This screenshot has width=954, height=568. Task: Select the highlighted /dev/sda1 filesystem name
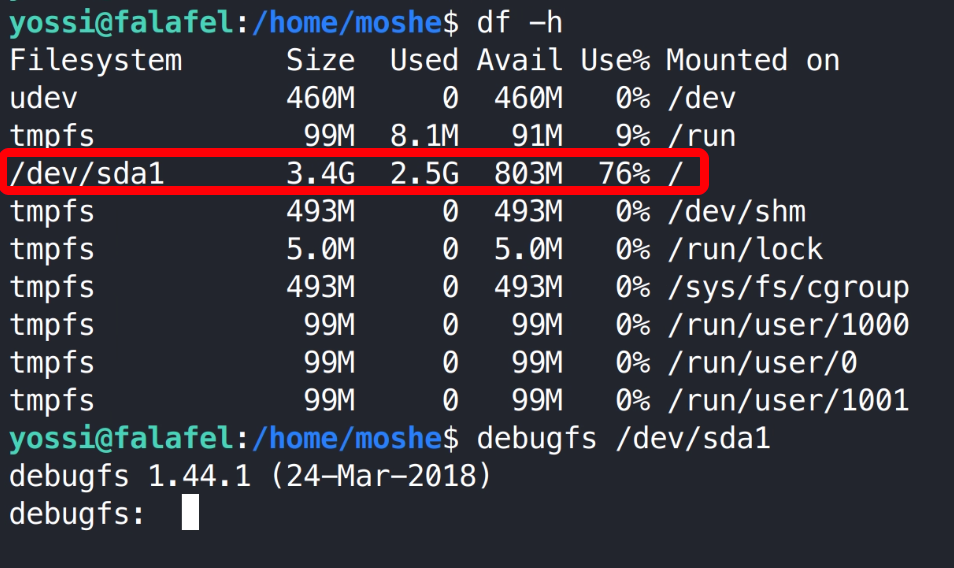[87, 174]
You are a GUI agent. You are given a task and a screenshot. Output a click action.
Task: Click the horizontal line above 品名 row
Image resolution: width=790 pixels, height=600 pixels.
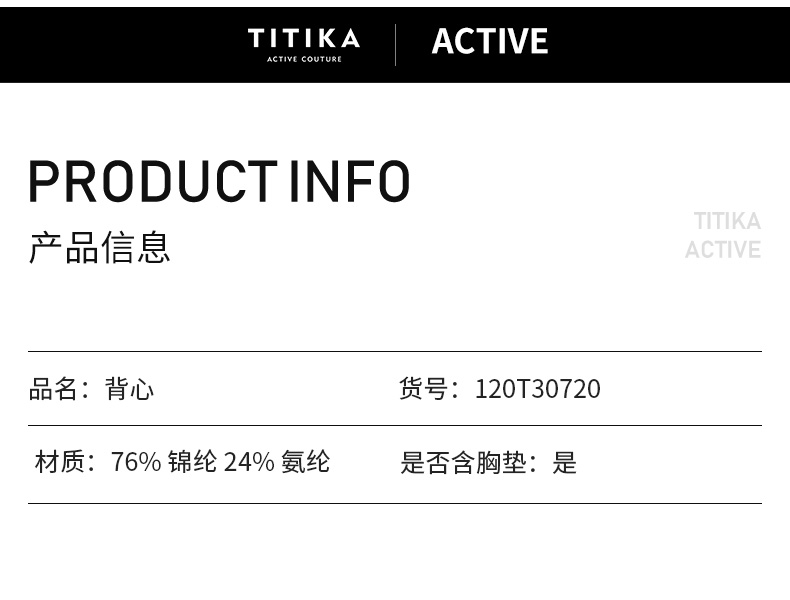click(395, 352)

* * *

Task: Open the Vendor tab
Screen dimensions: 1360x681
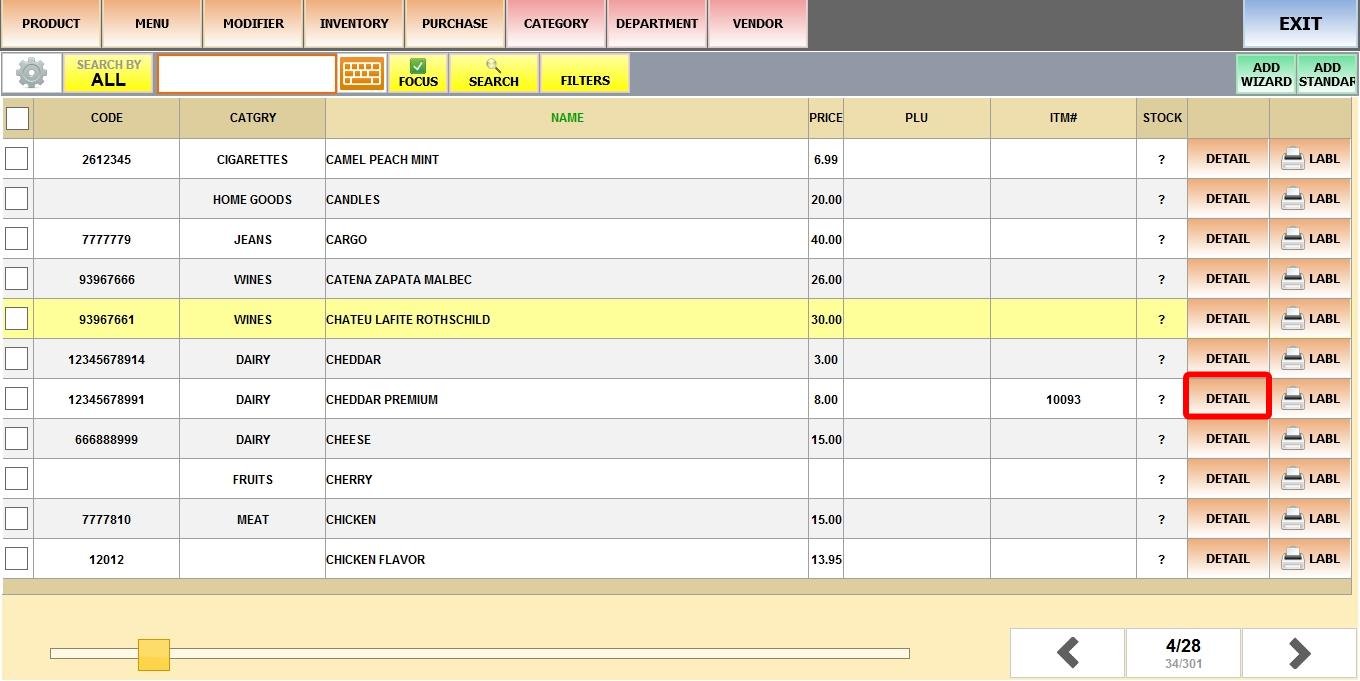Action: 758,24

---

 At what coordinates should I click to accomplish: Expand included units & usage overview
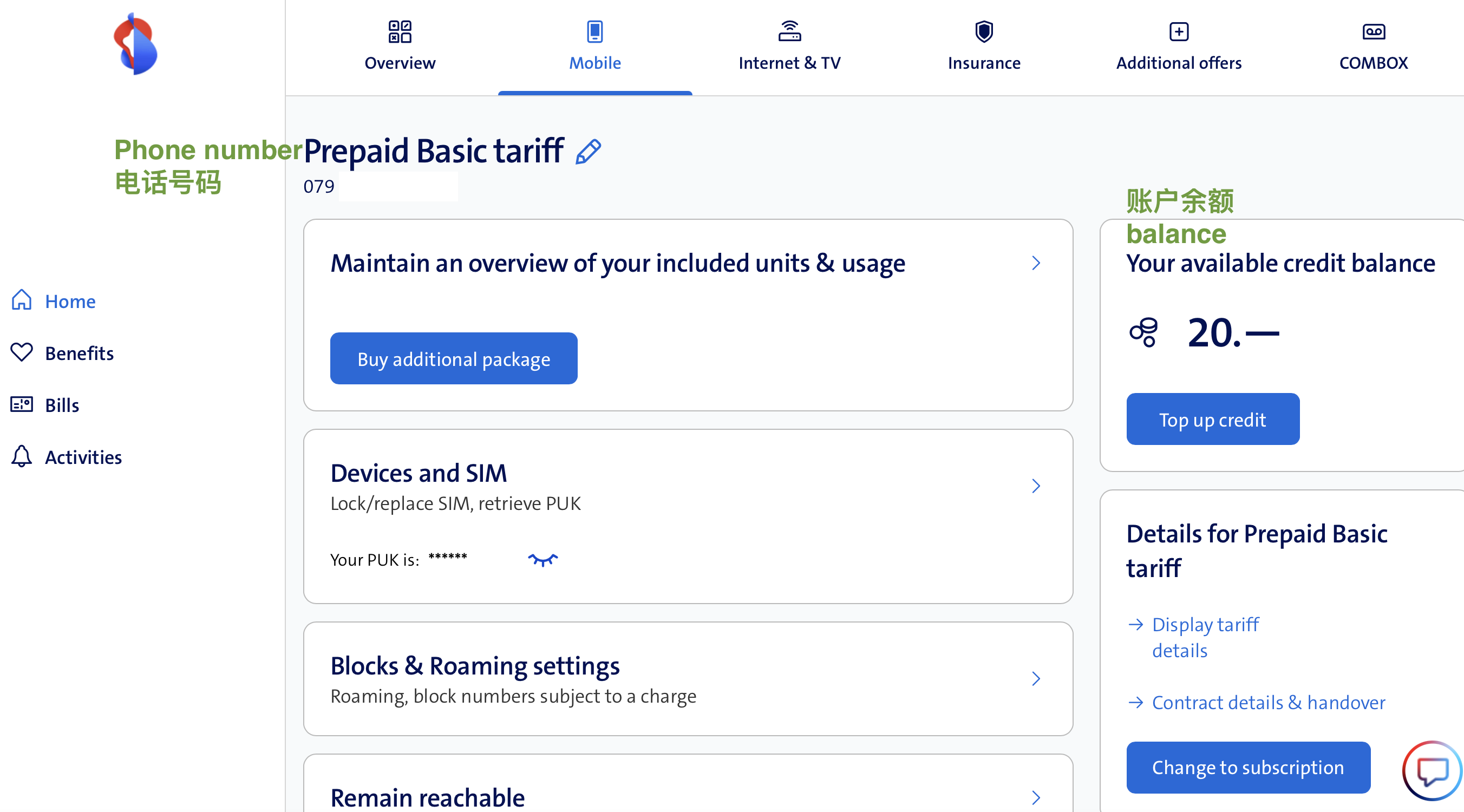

(Work instruction):
Using the data above, retype exactly the lines from the line with "This screenshot has" to the line with "Task: Click the horizontal line above 品名 row", inclusive. No pictures and nothing else.

(Written solution):
This screenshot has width=954, height=568. Task: Select the highlighted /dev/sda1 filesystem name
[87, 174]
You are a GUI agent. You are given a task and a screenshot. Output a click action.
Task: Click the horizontal line above 品名 row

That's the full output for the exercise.